Catalonia Looks to Independence

Nosaltres decidim / We decide

Bill Bonnar on the emergence of a powerful independence movement in Catalonia

In January 2010 a Conference was held in Barcelona under the title; The Struggle for Socialism in Nations without a State. Sponsored in part by the Left Republican Party of Catalonia it included representatives from left parties from the Basque Country, Galicia and elsewhere. I spoke at the Conference on behalf of the Scottish Socialist Party; one of several meetings and events I attended in the course of a week of activities. Not surprisingly the conference was dominated by representatives from Catalonia. Perhaps the most interesting thing to emerge was the commonality of discussion. In particular, that independence should not be seen as an end in itself but as a means to an end. What was important was not just independence but what kind of independence. The Left, while being part of the general campaign for independence, had to forge a distinctive Left vision of what that independence would look like. Not surprisingly several key themes emerged. That the new independent state should be a republic, that it should have an economic system based on sustainable growth with a strong public sector, that environmental concerns should be a high priority, that the government should pursue policies aimed at the eradication of poverty and inequality and that it should pursue what was referred as a progressive foreign policy. While it was recognised that taken together this did not add up to socialism it was seen as a good starting point.

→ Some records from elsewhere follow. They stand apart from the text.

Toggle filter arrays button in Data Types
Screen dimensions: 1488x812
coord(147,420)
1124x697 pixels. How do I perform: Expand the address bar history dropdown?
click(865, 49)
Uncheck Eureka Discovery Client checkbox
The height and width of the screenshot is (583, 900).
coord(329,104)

That was then. Nearly three years later it is clear that real advances have been made particularly in the Basque Country andCatalonia. In September nearly 2 million people brought Barcelona to a standstill in a demonstration in support of independence. This followed various opinion polls which show between 40% and 50% support for independence and a general trend for this to be increasing. What makes these polls interesting is that an increasing number of non-Catalans seem to be supporting independence. More than half the population of Catalonia is made up of Spaniards and nationals from other EEC countries. This was always seen as the guarantee that in any future referendum pro – independence voters would always be in a minority. This appears to be changing. The economic crisis which is engulfing Spain is fuelling movements for change and in Catalonia it is fuelling the desire for independence.

Like independence movements elsewhere there are different streams to this movement. A large part of this is cultural in nature around the language and culture of Catalonia. It would be like the independence struggle in Scotland being based in and around the Gaelic movement. The movement is very broad based with even some reactionary element directed against non-Catalans. The alternative is provided by the Left. Typically there are a number of Left organisations of which the most prominent is Esqerra Republicana de Catalunya (Republican Left of Catalonia). The party, under a different name, rose to prominence during the Spanish Civil war as part of the coalition which formed the Republican Government. During the Franco dictatorship it suffered violent repression before re-emerging and reforming in its current format.

It currently has ten seats in the Catalan Parliament and expects to make gains in elections later this year.

The party’s political positions were laid down at its 1993 Conference and contained in its Statement of Ideology.

  •  Esquerra – commitment to a Left agenda on social and economic issues.
  • Republican – commitment to the establishment of a modern republic forCataloniaand the rest ofSpain.
  • Catalunya – the creation of a united Catalan state based on the historic Principality of Catalonia . This includes  the current region of Catalonia and a neighbouring region in France.

On 28th November fresh elections will be held for the Catalan Parliament with every possibility of a pro-independence majority emerging. In part this is due to a hardening of attitude among those parties which have hitherto settled for devolved government. Most of these parties have now moved towards a more pro-independence position although are vague about the details. The most likely outcome will be a referendum on independence. The very fact of calling for such a referendum will provoke a political crisis with the central government in Madrid already declaring such a referendum would be illegal and refusing to recognise the result in advance. To say the least this would take the country into uncharted territory. The specific proposal on independence will largely depend on the balance of forces which emerge after the election in November; full independence or a kind of independence lite. This will also be shaped by the outcome of the referendum. The larger the majority for independence the more ambitious the pro-independence forces will be. It will also place the Madrid Government in an impossible situation with its non-recognition stance impossible to maintain.

The outcome could also have a dramatic effect on the rest of Spain; particularly in the Basque Country. With a powerful independence movement, increasingly led by the Left, the momentum provided events in Catalonia could overwhelm the Spanish Government hence their determination to hold the line.

While there are obvious similarities between the independence movement in Scotland and Catalonia there are also major differences.  The movement in Catalonia is very much centred on language and culture which can and does create tensions within the country.Catalonia has a recent history where the country suffered severe repression aimed at destroying Catalonian identity which has created an intense hostility to Madrid. Lastly, the Catalan vision of independence embraces a region in France. Securing that region is, at the moment, simply off the agenda.

The increasing likelihood that that Catalonia will become independent would prove an immense confidence booster to the struggle for independence in Scotland. Given that the No Campaign in Scotland will rely heavily on negative campaigning, having the example of small country successfully breaking away from a larger state can only have a positive effect on the campaign.